Pakistani authorities say they have arrested a radical cleric and U.S.-wanted terror suspect blamed for the 2008 Mumbai attacks, just days ahead of Prime Minister Imran Khan's trip to Washington.
Counterterrorism official Mohammad Shafiq says Hafiz Saeed was taken into custody in Punjab province on Wednesday while he was traveling from the eastern city of Lahore to the city of Gujranwala.
He said Saeed appeared before a judge and was ordered held in jail until the next hearing.
Saeed founded the Lashkar-e-Taiba (LeT), alleged to be one of several groups who are fighting Indian troops in the disputed region of Kashmir. There are allegations that the group is supported by the Pakistani security establishment.
The group is blamed for the Mumbai attacks, which killed more than 160 people in the 2008 gun and grenade assault that lasted for three days in the Indian financial hub Mumbai. Six U.S. nationals died in the attacks.
The U.S. has offered a $10 million for him. The U.N. also designated Saeed as a terrorist.
Pakistan banned Saeed's charities earlier this year and has previously detained him, along with several close aides. However, he has not been charged or put on trial so far.
"Hafiz Saeed was going to Gujranwala to apply for bail in another case when he was arrested," a security official with knowledge of the arrest told AFP, who requested anonymity.
A spokesman for Saeed's group, Jamaat-ud-Dawa (JuD), a wing of the LeT militant organization confirmed the arrest to AFP, but gave no further details.
Another security official said the arrest relates to terror financing charges.
Saeed has spent years rotating in and out of varying forms of detention, sometimes under house arrest, sometimes briefly arrested then released again by authorities.

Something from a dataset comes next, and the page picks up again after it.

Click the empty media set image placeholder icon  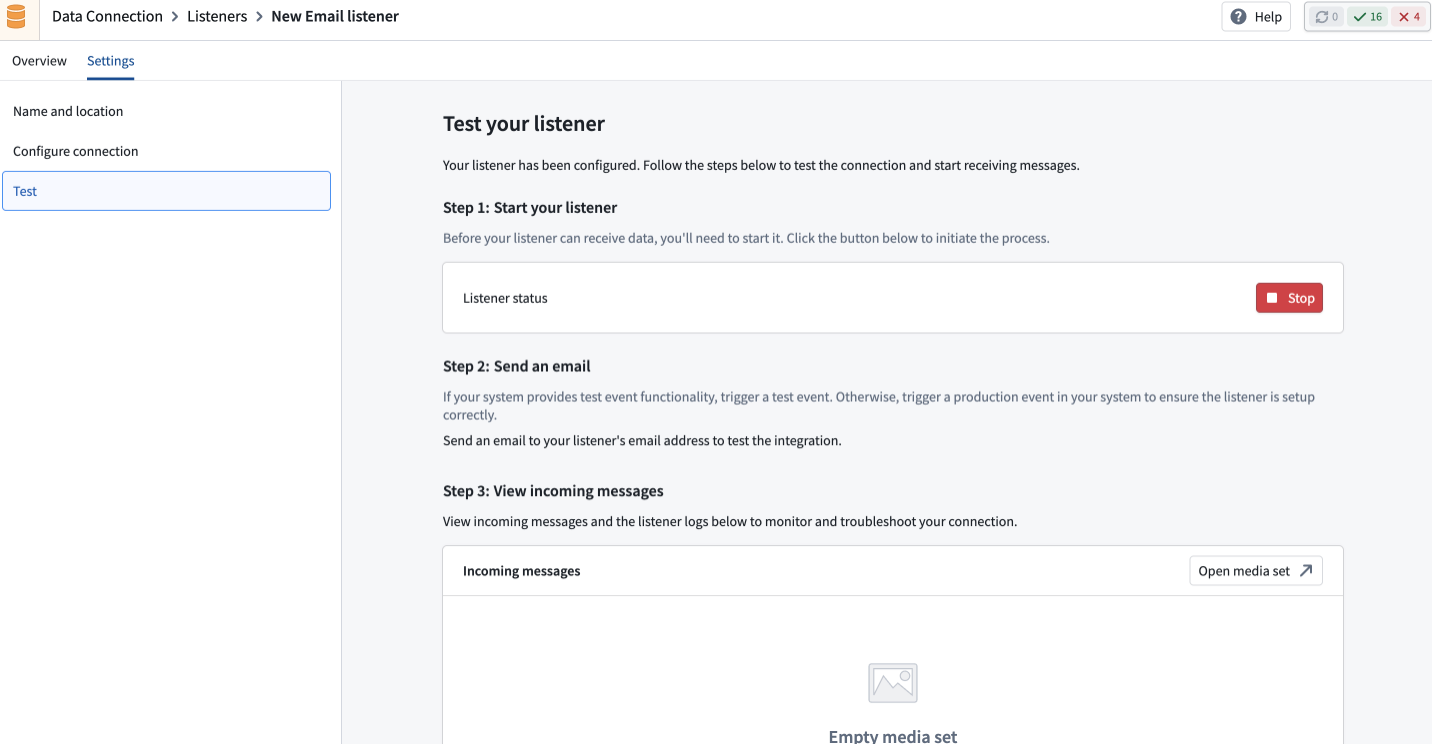[892, 682]
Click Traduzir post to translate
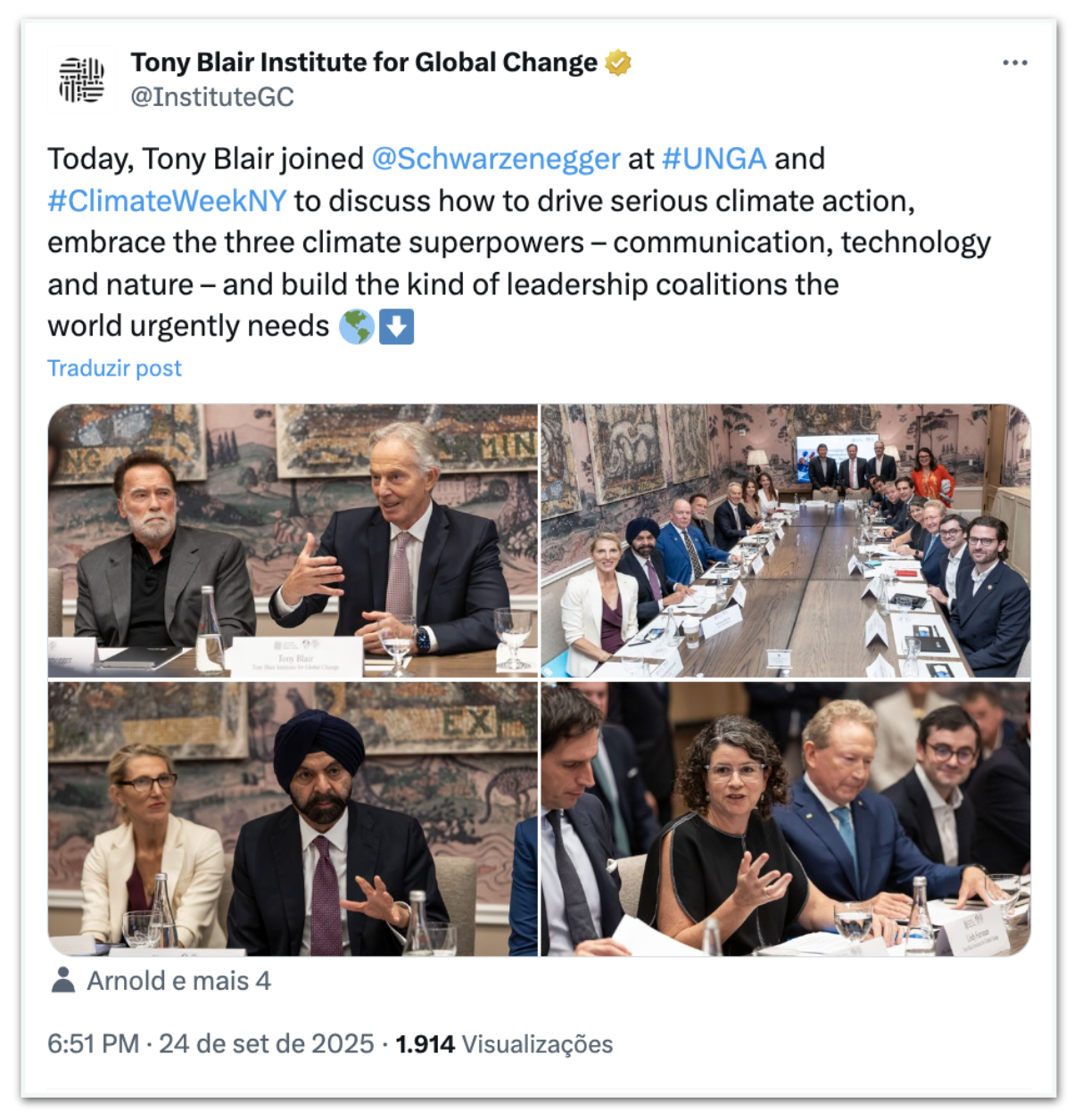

But for the most part he has been free to move at will around Pakistan, enraging India which has repeatedly called for his prosecution over his alleged role in the 2008 attack that killed more than 160 people.
Lashkar-e-Taiba is accused by India and Washington of masterminding the four-day assault on Mumbai. Saeed has denied involvement.
The move against Saeed comes as Pakistan is facing a potential blacklisting by the Financial Action Task Force (FATF) -- an anti-money-laundering monitor based in Paris -- for failing to do enough to combat terror financing.
FATF is set rule on its fate in the coming months after placing the country on a watchlist last year.
Turkey was the only country that opposed the move backed by the U.S, U.K., and India, with Beijing abstaining.
India -- co-chair of the joint group of FATF and Asia Pacific Group -- wants Islamabad to be placed on the Paris-based watchdog's blacklist of countries which fail to meet international standards in combating financial crimes.
However, an aggressive diplomatic push from Islamabad temporarily frustrated the looming threat with the support of Turkey, China, and Malaysia.
According to the 36-nation FATF charter, the support of at least three member states is essential to avoid the blacklisting.
The watchdog, in its five-day meeting in Florida in June, agreed that Islamabad made progress towards implementing the action plan -- negotiated between Pakistan and other FATF members -- but still sought "dissuasive sanctions" and "effective prosecution".
In recent months, Pakistan has taken some major steps in accordance with the action plan, which includes bans on foreign currency transactions without a national tax number, and on currency changes of up to $500 in the open currency market without submission of a national identity card copy.
In February, Pakistani authorities banned Saeed's Jamaat-ud-Dawa and Falah-e-Insaniat Foundation -- charities that have long been considered fronts for militant activity targeting India.
Washington and New Delhi have long urged Pakistan to take action against LeT, which was banned by Islamabad in 2002 but re-branded itself as JuD and FIF.
And earlier this year, Pakistan arrested more than 100 suspected militants and shuttered hundreds of religious schools.
The arrests came during an ongoing crackdown on extremists, following clashes with India after a Pakistan-based group killed dozens of Indian security forces in a suicide bombing in Kashmir.